Out here on the East Coast, we have a special tradition of firebrand speeches given in barns, churches and gathering halls dating back to the earliest days of colonialism. Think Patrick Henry when he announced, “Give me liberty or give me death.” The smell of wood timber. The subtle stifle of a hot summer day not cooled by the setting of the sun. This is the venue for Steve DeAngelo’s Juneteenth oration, set on an estate in the sleepy Hudson Valley town of Saugerties. But instead of revolutionary war slogans, veteran cannabis pioneer DeAngelo paraphrases Louis Armstrong’s weed dealer (Mighty Mezz): “ Jazz was the sound that the Blues made when slavery ended and freedom happened. "
Honeysuckle Magazine was kindly invited by luxury lifestyle cannabis brand HERBN Couture to attend DeAngelo’s historic speech in honor of the holiday. Juneteenth and cannabis reform walk hand in hand. Juneteenth celebrates the real date all Black women and men were finally freed in the United States (two and a half years after the Emancipation Proclamation [and yes, of course it was Texas that was the last to give up slavery]). But after the legal erasure of institutional slavery, those who sought (and still seek) to control Black bodies found another means to their end in cannabis prohibition.
Enter the Constitution’s Thirteenth Amendment. Basically 13A allows for modern-day systemic slavery via the prison-industrial complex as long as the person has been convicted of a crime. And what crime perfectly rounded up all the Black, brown and nonconformist communities? Cannabis prohibition.
The event was hosted by HERBN Couture's president and CEO, Ruben J. Lindo, a former professional athlete turned author and innovative entrepreneur, as well as Blakmar Farms. The true hero of the night, Lindo humbly proclaimed, "I'm not looking to be a torch bearer. I'm not an activist, I'm a business leader, I'm a thought leader, and more than that, I'm an actionist." Before handing the mic to Steve.
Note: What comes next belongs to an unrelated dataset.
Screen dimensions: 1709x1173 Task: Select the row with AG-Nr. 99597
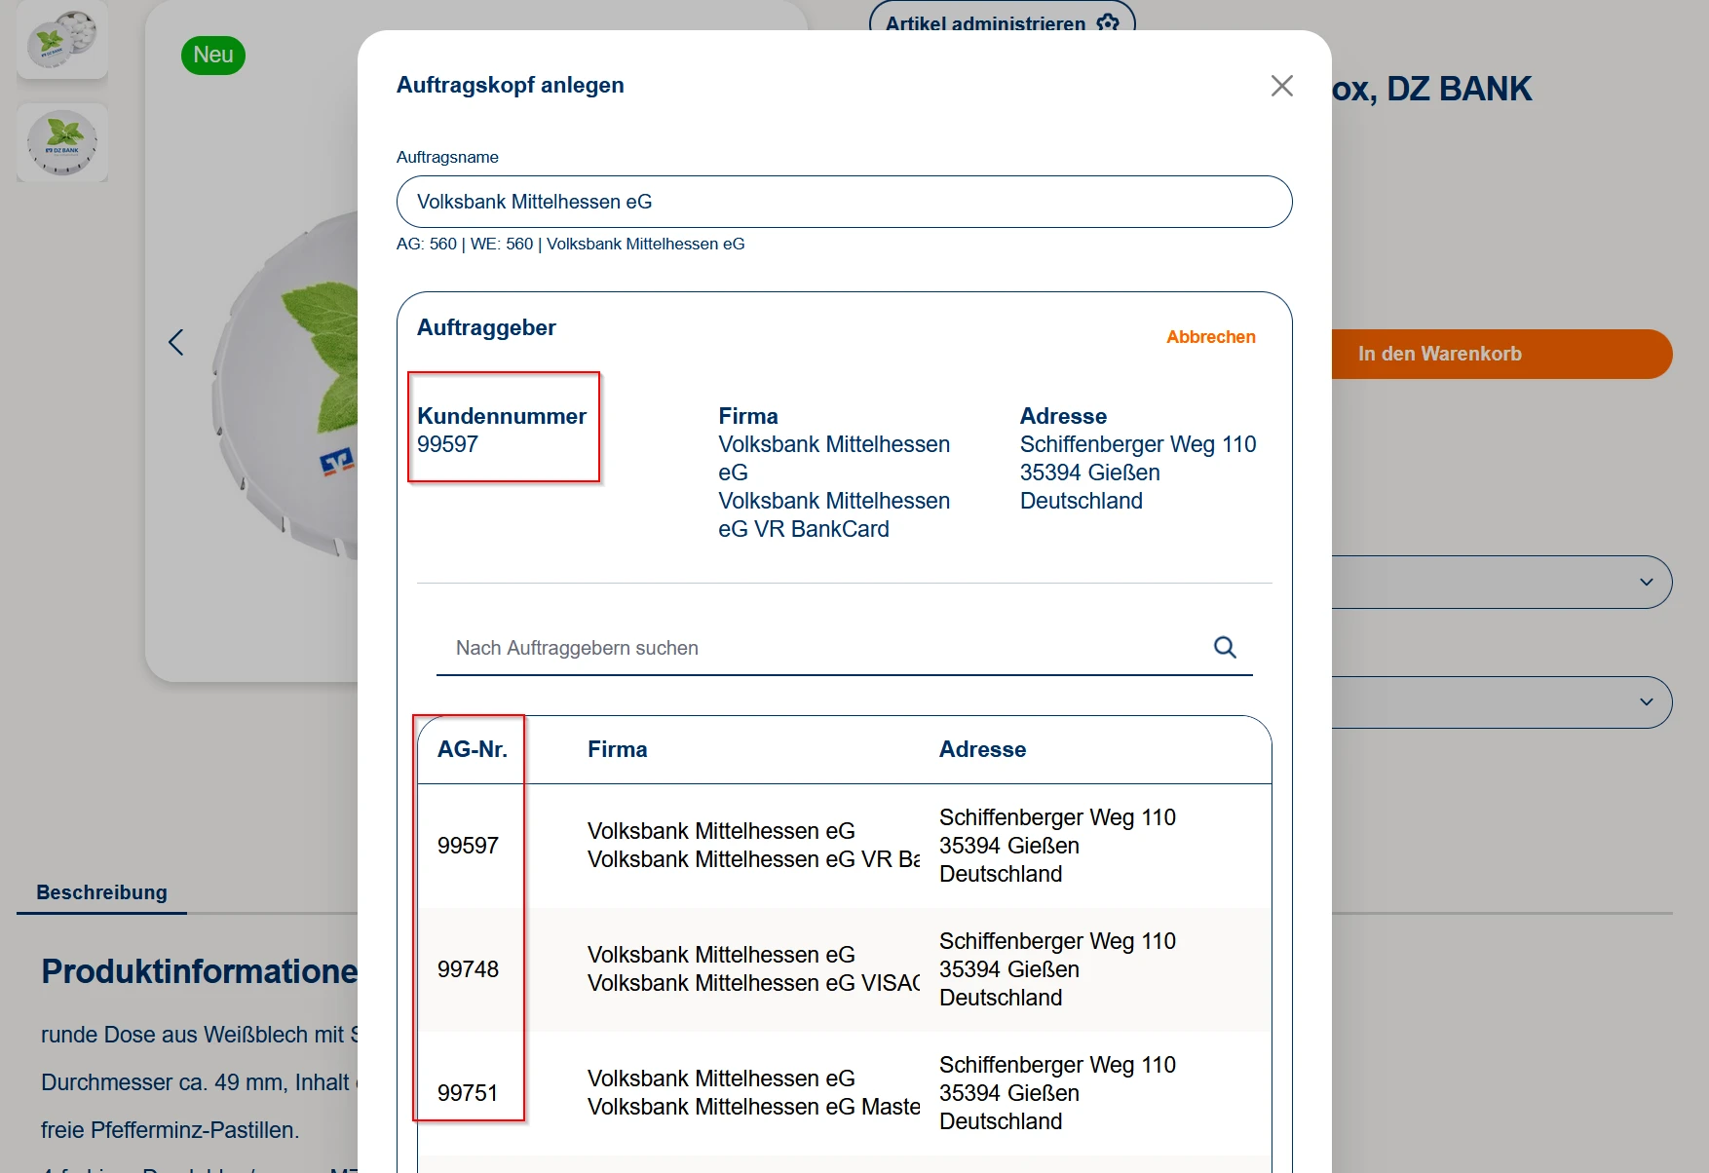(x=844, y=846)
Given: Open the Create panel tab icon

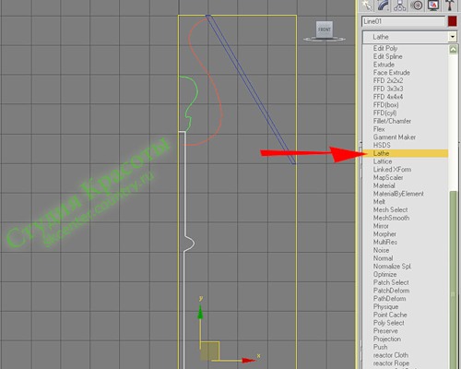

Main sponsors were the Hudson Valley Cannabis Industry Association and the New York City Cannabis Industry Association, with special guests from all over the cannabis community, including Norman Birenbaum, Director of Cannabis Programs at the New York State Executive Chamber under Governor Andrew Cuomo and President of the Cannabis Regulators Association. It was a perfect amalgam of New York's elite business leaders and cannabis advocates looking to create a super hub within the state's newly-regulated industry.
In his speech to the packed space, Steve DeAngelo, the “father of legal cannabis,” shed further light on the history: “Cannabis came to North America [around] the turn of the last century. One vector was the hands of Mexican refugees coming across the Southwestern border fleeing the violence and the chaos of the Mexican Revolution, which broke out around 1910. At that time, cannabis was integrated into the folk medicine.” Then, “through the hands of Afro-Caribbean sailors in places like Trinidad and...Jamaica from places that had a long history already of using cannabis for medical purposes for sacramental purposes.”
The best antidote to the U.S.’s racist policies against the plant are contained within New York’s landmark, world-leading, progressive cannabis law: The Marijuana Regulation and Tax Act (MRTA), passed in March 2021. Although implementation still remains to be seen, DeAngelo glowed when it came to the possibilities of this new law. “But the extraordinary other aspects of the law are just really groundbreaking. Micro license or the cottage license, right. Where you actually create a license category, that's easy enough and accessible enough. The majority of the people who are supplying the market now to be able to come into the legal market.”
What this means in layman’s terms is that under MRTA, small businesses - and particularly BIPOC-owned businesses - will be granted opportunities to overcome previous barriers to entry into industry licenses, where the most viable potential for a company’s success lies. Previous regulations have upheld rigorous standards of licensing fees too high for many small businesses to pay, or excluding anyone with cannabis felony or misdemeanor charges from participating in licensing or retail ownership. All of these practices have led BIPOC communities to be largely locked out of the greatest economic profits from an industry they sacrificed to build. With new provisions through MRTA, there is a chance to begin reparations.
“Maybe you don't realize how extraordinary that is, right?” DeAngelo continues. “But everywhere else. The intent or at least the effect has been to exclude the legacy operators.”
The only thing reading these words doesn’t convey is the thunderous applause.
So when Ruben J. Lindo, HVCIA, and NYCCIA gathered Hudson Valley Cannabis’ finest, it wasn’t a proclamation to “give me liberty or give me death, but simply, give us liberty. And on this Juneteenth, that has been too long coming.